Vendler compares the speaker's praise of the young man (sonnet 78) to his praise of the mistress's eyes (sonnet 132): "The speaker's yearning aspectual praise of the young man's eyes is comparable to his praise of the mistress' eyes in 132 (Thine eyes i love) the difference between direct second-person pronominal address to the beloved and third-person aspectual description of one of the beloved's attributes is exploited here and in 132."

Towards the end of the second quatrain, Vendler begins to question some of the metaphors and figurative language that Shakespeare has used: "Does the learned's wing need added feathers? Coming after the first soaring of the speak, the heavy added feathers and given grace seem phonetically leaden, while later the line arts with thy sweet graces graced by suggest that the learned verse has become surfeited with elaboration." Another author, R.J.C. Wait, has a contrasting view of the learned wings. "The learneds wings represents another poet to whom Southampton has given inspiration."

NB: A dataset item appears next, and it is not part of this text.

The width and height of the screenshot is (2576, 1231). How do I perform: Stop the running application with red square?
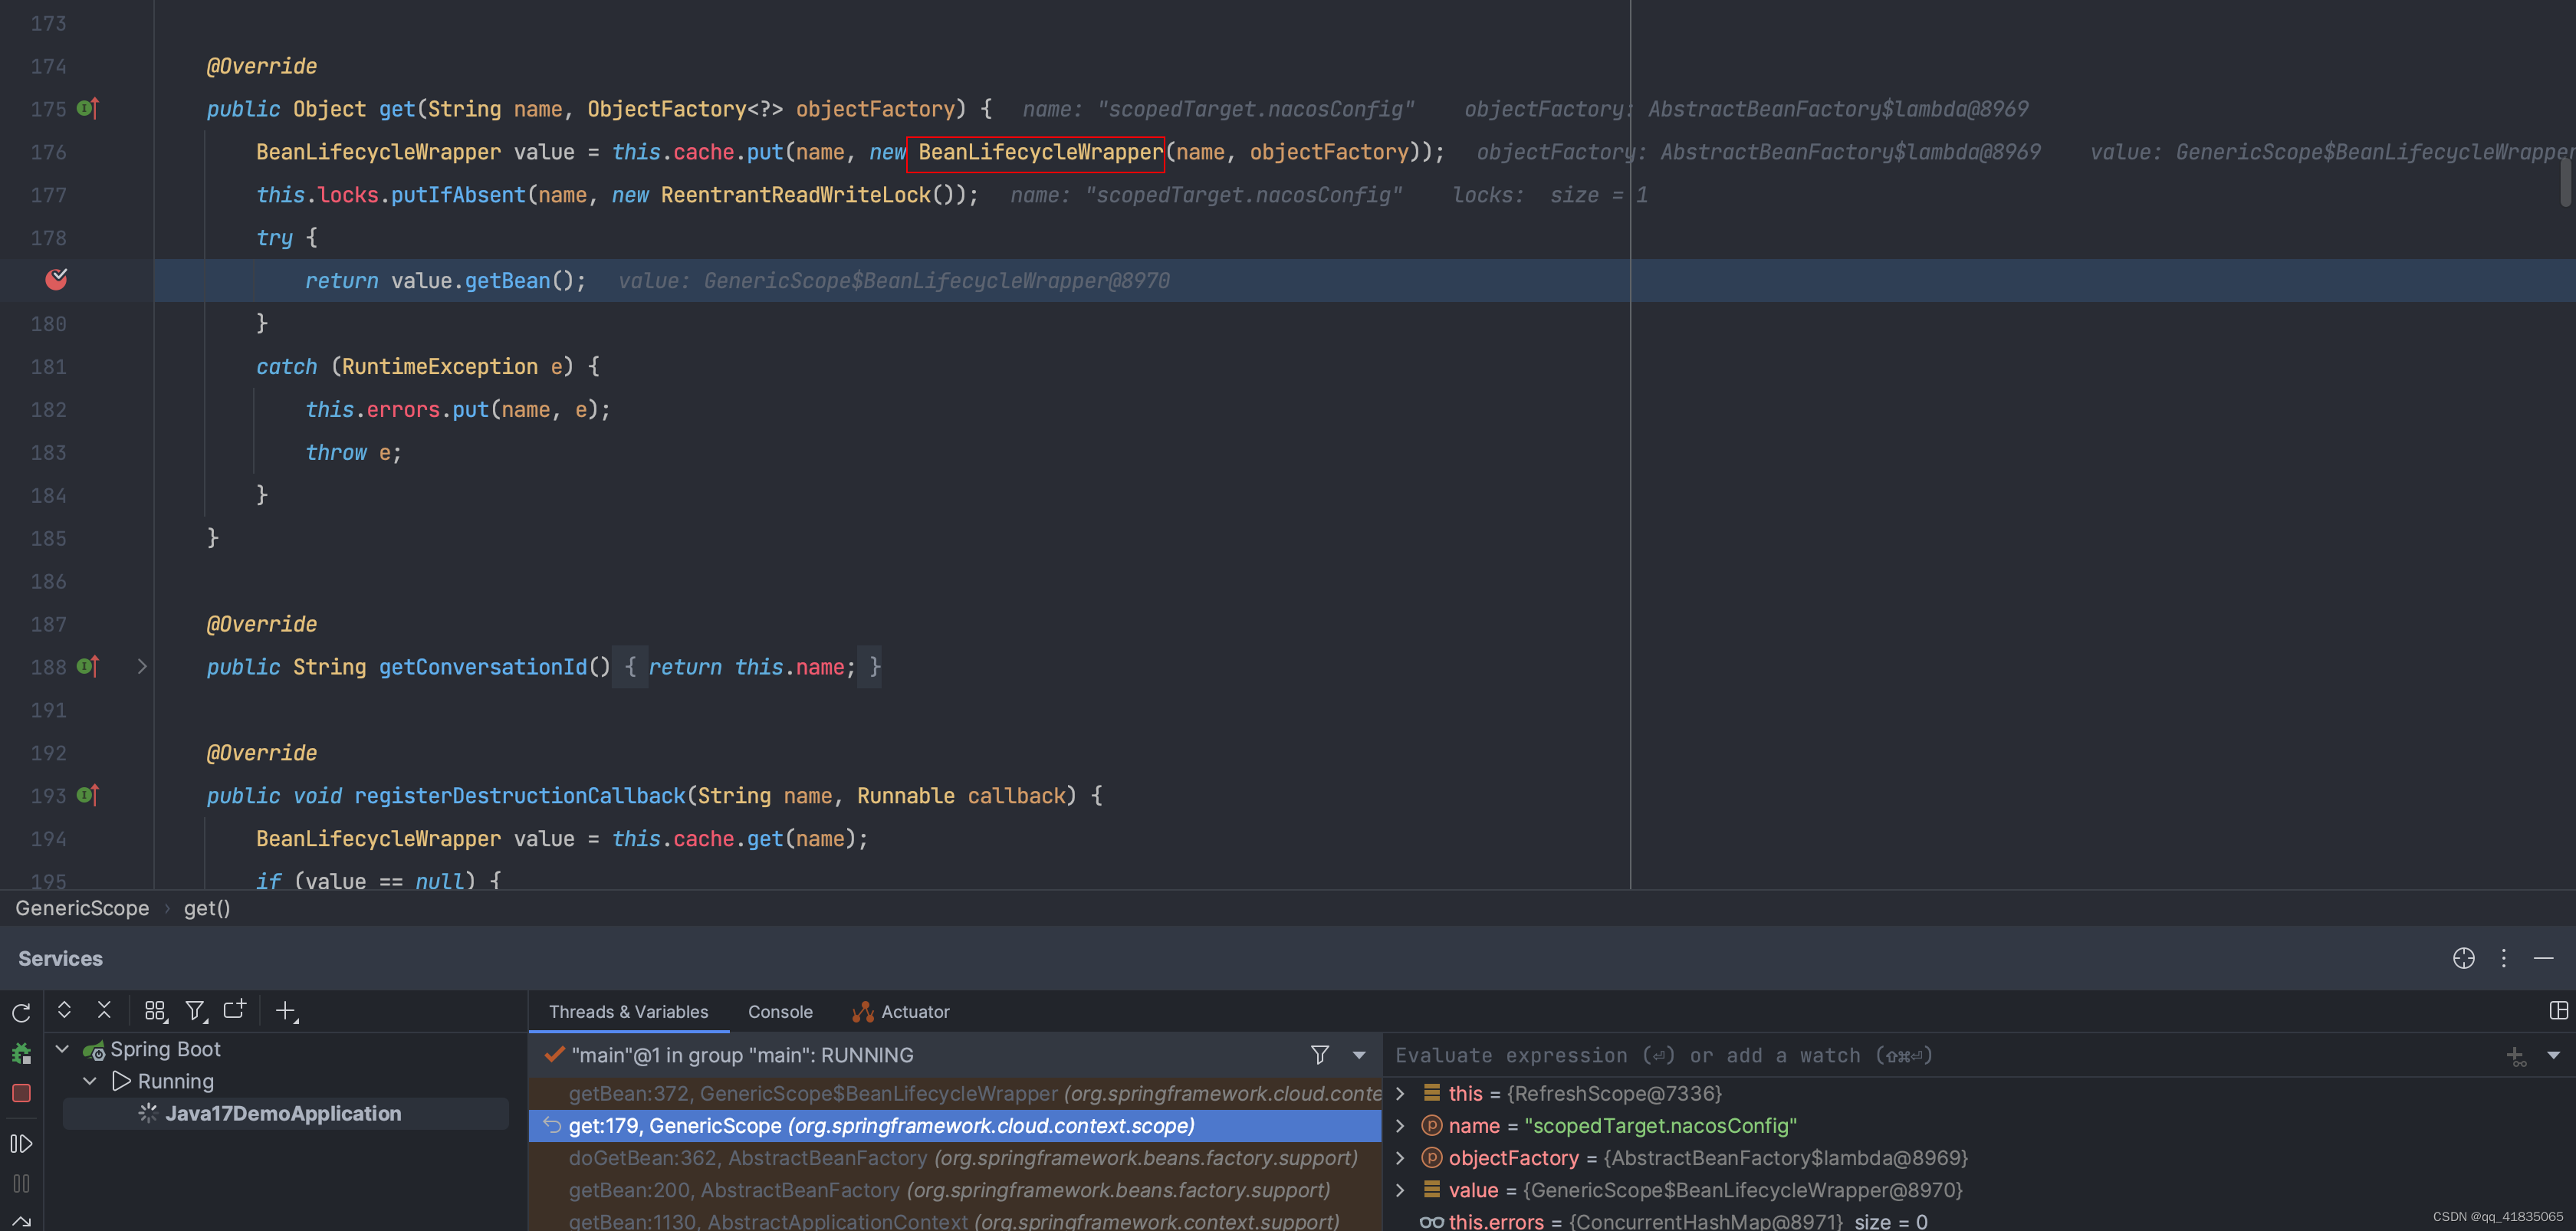click(21, 1093)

The last two lines of the sonnet, the couplet, begins "but thou art my art." According to Vendler, "the phonetically and grammatically tautological pun — 'Thou art all my art ' — which conflates the copula and its predicate noun, enacts that plain mutual render, only me for thee (125) aspired to by the Sonnets and enacts as well the poet's simplicity contrasted with the affectations of the learned."

==Rival Poet==

"Shakespeare's sonnets 78-86 concern the Speaker's rivalry with other poets and especially with one 'better spirit' who is 'learned' and 'polished'". In Sonnet 78 we find out about a rival who is male and a poet and whose entry initiates an episode of jealousy that comes to a close in only Sonnet 86 These sonnets are considered to be the Rival Poet sonnets. The rival poet sonnets include three primary figures; the fair youth, the rival poet, and the lady who is desired by both men.

It is not known for certain whether the rival poet of sonnets 78 to 86 is fictional or is based on an actual person. Some suggest he may be George Chapman, Christopher Marlowe, Samuel Daniel, Michael Drayton, Barnabe Barnes, Gervase Markham, or Richard Barnfield.